Introduction to Anzo Concepts and Vocabulary

This topic introduces you to key features, concepts, and vocabulary to know when working with Anzo. The diagram below shows a high-level overview of Anzo components and concepts. Details about the components in the image are described below, followed by a glossary that defines common Anzo terms and phrases.

Component Description
Enterprise Data Sources Anzo onboards data from many structured and unstructured data sources. Structured data sources such as relational databases or flat files are onboarded using Anzo’s built-in pipelines. These pipelines natively support CSV, JSON, XML, and SAS files, along with all common database connections, including SQL, Oracle, MySQL, HIVE and others.

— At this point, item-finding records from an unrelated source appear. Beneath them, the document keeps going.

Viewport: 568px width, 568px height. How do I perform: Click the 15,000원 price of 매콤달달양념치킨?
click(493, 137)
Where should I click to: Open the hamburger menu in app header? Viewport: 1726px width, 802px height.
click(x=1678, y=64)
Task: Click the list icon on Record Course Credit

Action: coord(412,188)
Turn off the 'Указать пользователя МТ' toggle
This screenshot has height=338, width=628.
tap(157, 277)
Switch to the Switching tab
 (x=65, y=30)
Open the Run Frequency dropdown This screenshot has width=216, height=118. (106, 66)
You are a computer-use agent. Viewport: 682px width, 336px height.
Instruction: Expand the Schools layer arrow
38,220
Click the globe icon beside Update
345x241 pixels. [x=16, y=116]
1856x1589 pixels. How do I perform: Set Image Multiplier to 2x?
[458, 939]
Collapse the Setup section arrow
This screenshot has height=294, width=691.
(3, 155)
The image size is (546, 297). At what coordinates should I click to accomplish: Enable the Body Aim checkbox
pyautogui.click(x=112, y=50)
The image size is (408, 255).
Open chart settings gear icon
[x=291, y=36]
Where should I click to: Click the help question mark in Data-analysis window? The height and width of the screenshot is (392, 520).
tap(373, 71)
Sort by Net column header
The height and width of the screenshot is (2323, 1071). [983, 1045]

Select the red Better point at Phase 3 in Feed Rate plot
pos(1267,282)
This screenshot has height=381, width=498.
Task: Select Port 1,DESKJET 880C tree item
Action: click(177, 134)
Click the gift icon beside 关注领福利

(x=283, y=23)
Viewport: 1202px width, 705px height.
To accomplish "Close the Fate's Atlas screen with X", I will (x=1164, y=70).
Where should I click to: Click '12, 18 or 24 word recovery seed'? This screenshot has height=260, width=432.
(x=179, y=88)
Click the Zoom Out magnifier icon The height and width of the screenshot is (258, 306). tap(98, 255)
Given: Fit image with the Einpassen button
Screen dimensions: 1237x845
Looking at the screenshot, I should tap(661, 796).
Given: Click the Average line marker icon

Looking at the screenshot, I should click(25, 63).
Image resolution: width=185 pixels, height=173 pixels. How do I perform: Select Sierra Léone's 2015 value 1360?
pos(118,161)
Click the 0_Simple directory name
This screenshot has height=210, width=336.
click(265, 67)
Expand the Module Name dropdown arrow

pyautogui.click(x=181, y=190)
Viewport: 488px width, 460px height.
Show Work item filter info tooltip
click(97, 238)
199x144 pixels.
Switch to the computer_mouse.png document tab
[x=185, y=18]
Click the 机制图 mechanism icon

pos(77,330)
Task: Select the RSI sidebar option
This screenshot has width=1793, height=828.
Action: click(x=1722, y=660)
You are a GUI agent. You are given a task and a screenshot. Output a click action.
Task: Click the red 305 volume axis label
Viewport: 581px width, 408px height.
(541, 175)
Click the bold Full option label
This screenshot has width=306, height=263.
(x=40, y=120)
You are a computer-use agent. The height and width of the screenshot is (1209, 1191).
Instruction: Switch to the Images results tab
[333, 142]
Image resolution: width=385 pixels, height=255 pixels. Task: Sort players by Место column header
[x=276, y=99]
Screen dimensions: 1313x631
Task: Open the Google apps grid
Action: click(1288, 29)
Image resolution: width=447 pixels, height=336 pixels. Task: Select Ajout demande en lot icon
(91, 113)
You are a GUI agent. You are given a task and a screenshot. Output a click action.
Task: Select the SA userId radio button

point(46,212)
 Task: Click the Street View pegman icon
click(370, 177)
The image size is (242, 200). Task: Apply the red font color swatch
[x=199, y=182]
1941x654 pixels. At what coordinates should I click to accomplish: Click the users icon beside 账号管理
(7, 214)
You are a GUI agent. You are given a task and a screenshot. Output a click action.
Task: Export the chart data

Unstructured data sources, such as documents, PDFs, text snippets, web pages, and content from knowledgebases, are onboarded using configurable unstructured data pipelines. These pipelines onboard unstructured source files, integrate metadata about those files into the Anzo catalog, and make the full text in those files and key facts available as part of graph data models.

Data Storage Layer Anzo is typically deployed on top of existing storage, including HDFS, AWS S3, NFS, or other cloud storage. Anzo uses this storage to maintain onboarded subsets of the data fabric as graph data.
Metadata Catalog Anzo’s catalog is a special-purpose graph data model within Anzo. It combines traditional technical, operational, and business metadata with a semantic layer to describe all aspects of enterprise data elements. The catalog enables Anzo’s unique use of semantics and graph models and is the system of record for data in Anzo.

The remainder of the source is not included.